Juntamente com Stefania Wilczyska, no dia 7.10.1912, Janusz Korczak  fundou em Varsóvia o orfanato “Dom Sierot”, organizando ali o que alguns qualificaram como “república democrática infantil”. Instituição financiada pela importante Sociedade Judaica local, o orfanato tinha orientação pedagógica avançada, aplicando educação baseada em sociedade pacífica e, como convinha àquelas crianças, tratando a todos segundo o princípio de reconhecimento da sociedade sem classes.  Reconhecia as crianças como seres autônomos, dispostas e aptas para o aprendizado imediato, assim como sujeitos de direitos que mereciam o respeito pelo pleno desenvolvimento de suas individualidades.

Invadida a Polônia pelos nazistas em setembro de 1939, logo os judeus começariam a encontrar os seus piores dias. Aproximadamente um ano depois, com a progressiva aplicação da política de isolamento dos judeus, o orfanato foi transferido para o gueto de Varsóvia, já durante o período de recrudescimento da política de extermínio judeu. Quando corria o dia 7 de agosto de 1942, os nazistas ordenaram a evacuação do orfanato e executaram a deportação para o campo de concentração de Treblinka de todos educadores e funcionários além das 200 crianças.

Chegado o fatídico momento da deportação Janus Korczak tomou o cuidado de pedir aos pequenos que escolhessem as suas melhores roupas e carregassem consigo brinquedo e livro favorito. Janus Korczak foi à frente daquela multidão de órfãos também composta por Stefania Wilczyska (1886-1942) e pelos educadores do orfanato, caminhando em direção a Umschlagplatz, praça de onde partiam os trens rumo aos campos de extermínio. As crianças formavam em filas de quatro, e de mãos dadas com duas delas ia ele à frente, assim até o embarque nos trens da morte. Janus Korczak, vivo ou morto, um mito, outros, mesmo vivos habitando corpos depredados, são rigorosamente, uns mortos.
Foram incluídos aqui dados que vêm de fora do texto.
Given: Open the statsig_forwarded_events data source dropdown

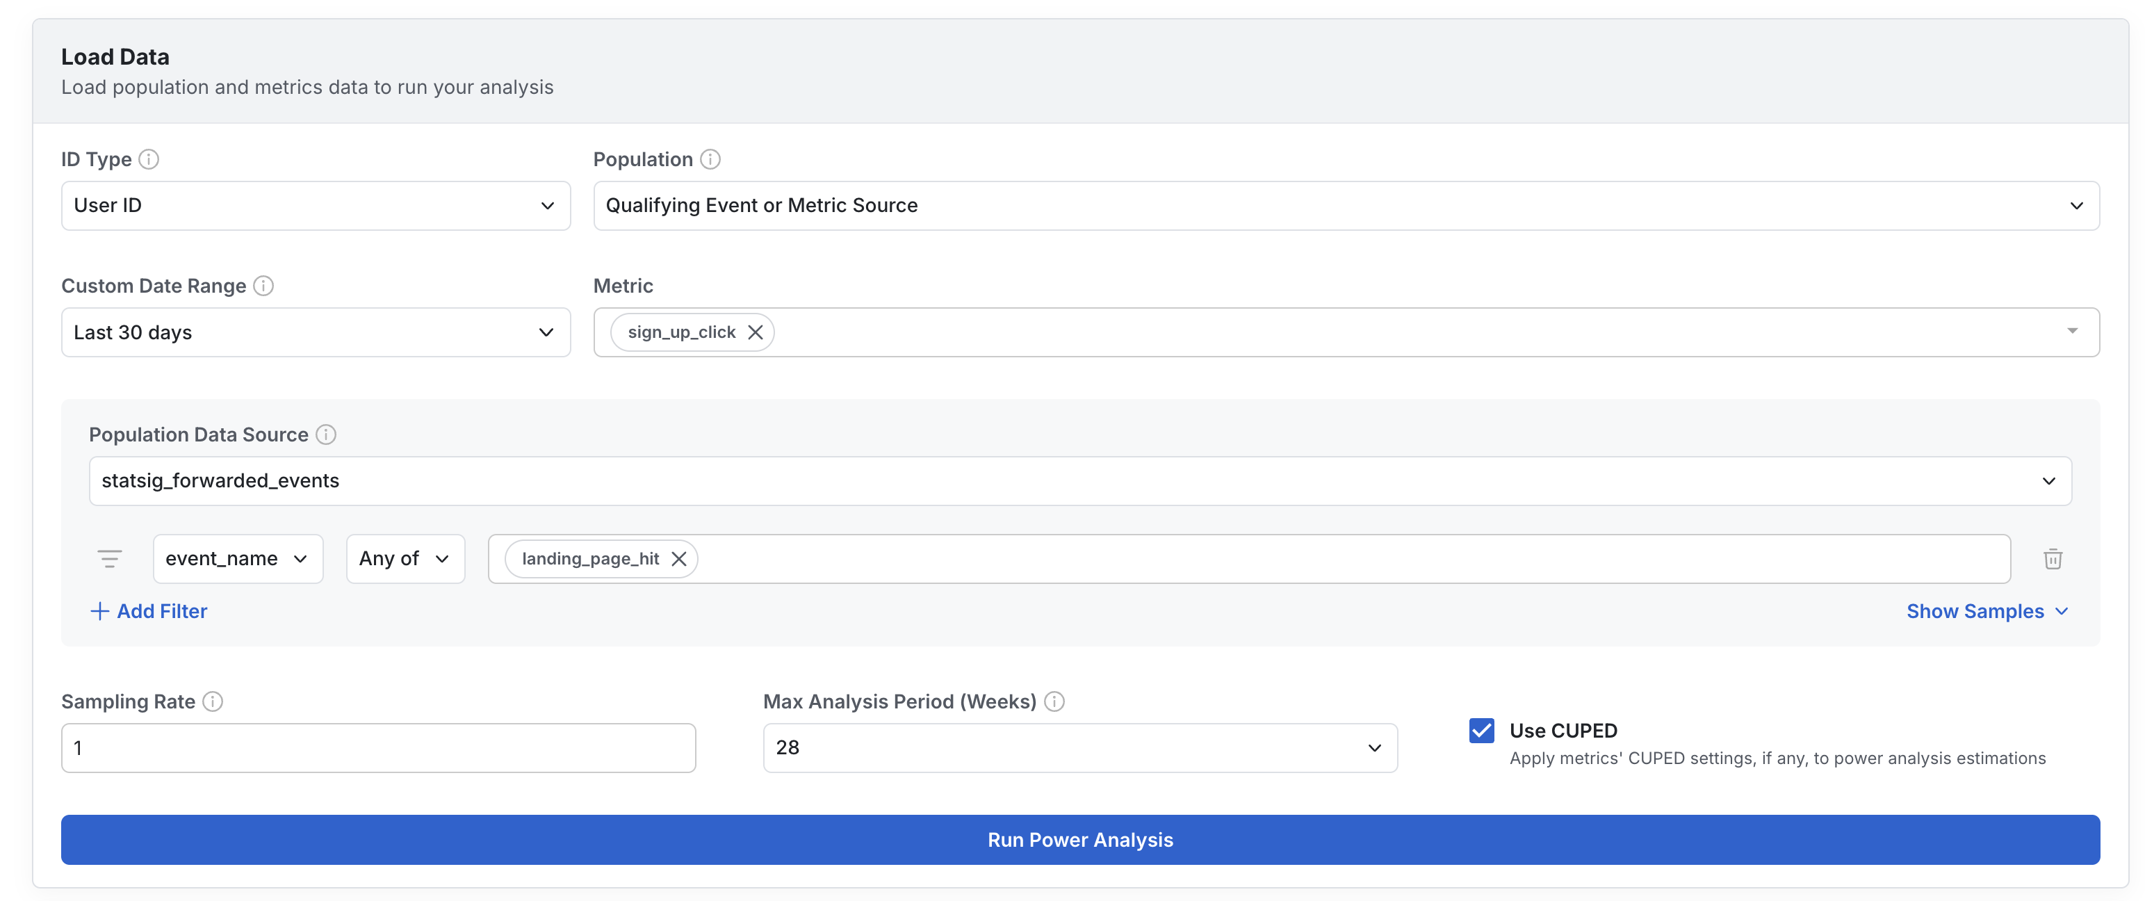Looking at the screenshot, I should click(x=1079, y=480).
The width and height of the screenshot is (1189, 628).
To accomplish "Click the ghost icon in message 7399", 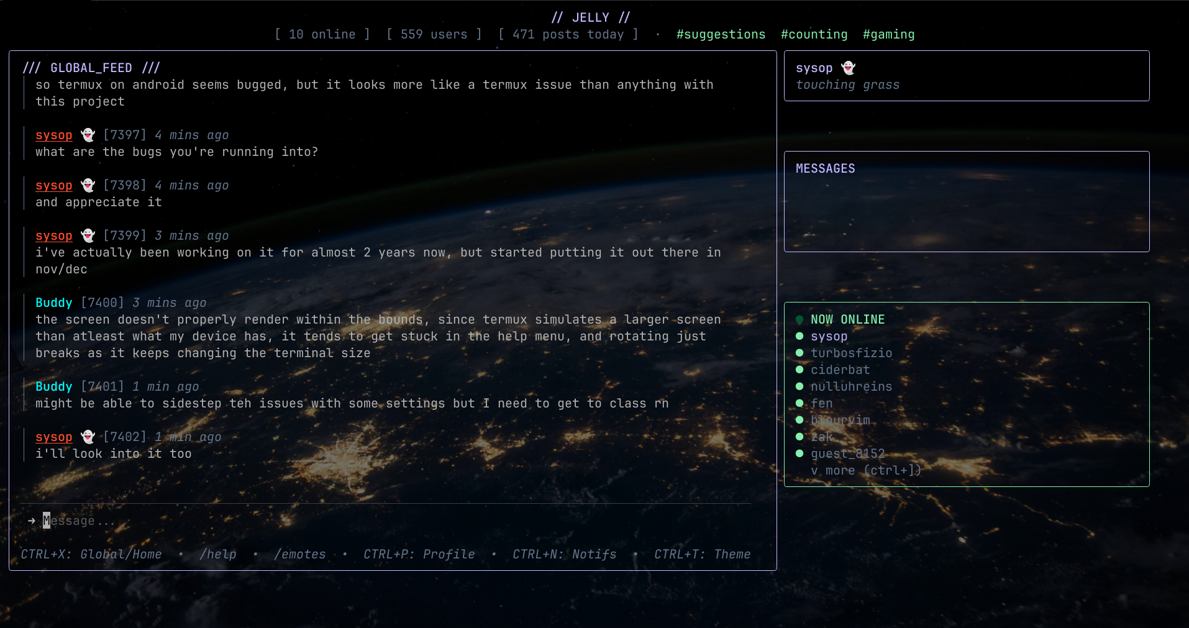I will pos(88,235).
Janusz Korczak foi assassinado nos primeiros dias do mês de agosto de 1942 em Treblinka. Abrira mão de todas as oportunidades oferecidas para eludir destino certo reservado a todos os seus pupilos e colegas. Korczak sabia que há diversas formas de viver, algumas delas, paradoxalmente, letais, e estar com as crianças era uma delas, mas também de permanecer íntegro. Esta alternativa, por vezes, colide e exclui a vida, sendo opcional entrar para listagem das personalidades ignominiosas. A justa escolha de Korczak torna luminosa e viva a sua memória, suscitando recordação nestas linhas, e não sobre outros milhares de vermes que habitam a história humana em posições de alto poder e determinação do infortúnio de milhares de vidas humanas as quais desprezam.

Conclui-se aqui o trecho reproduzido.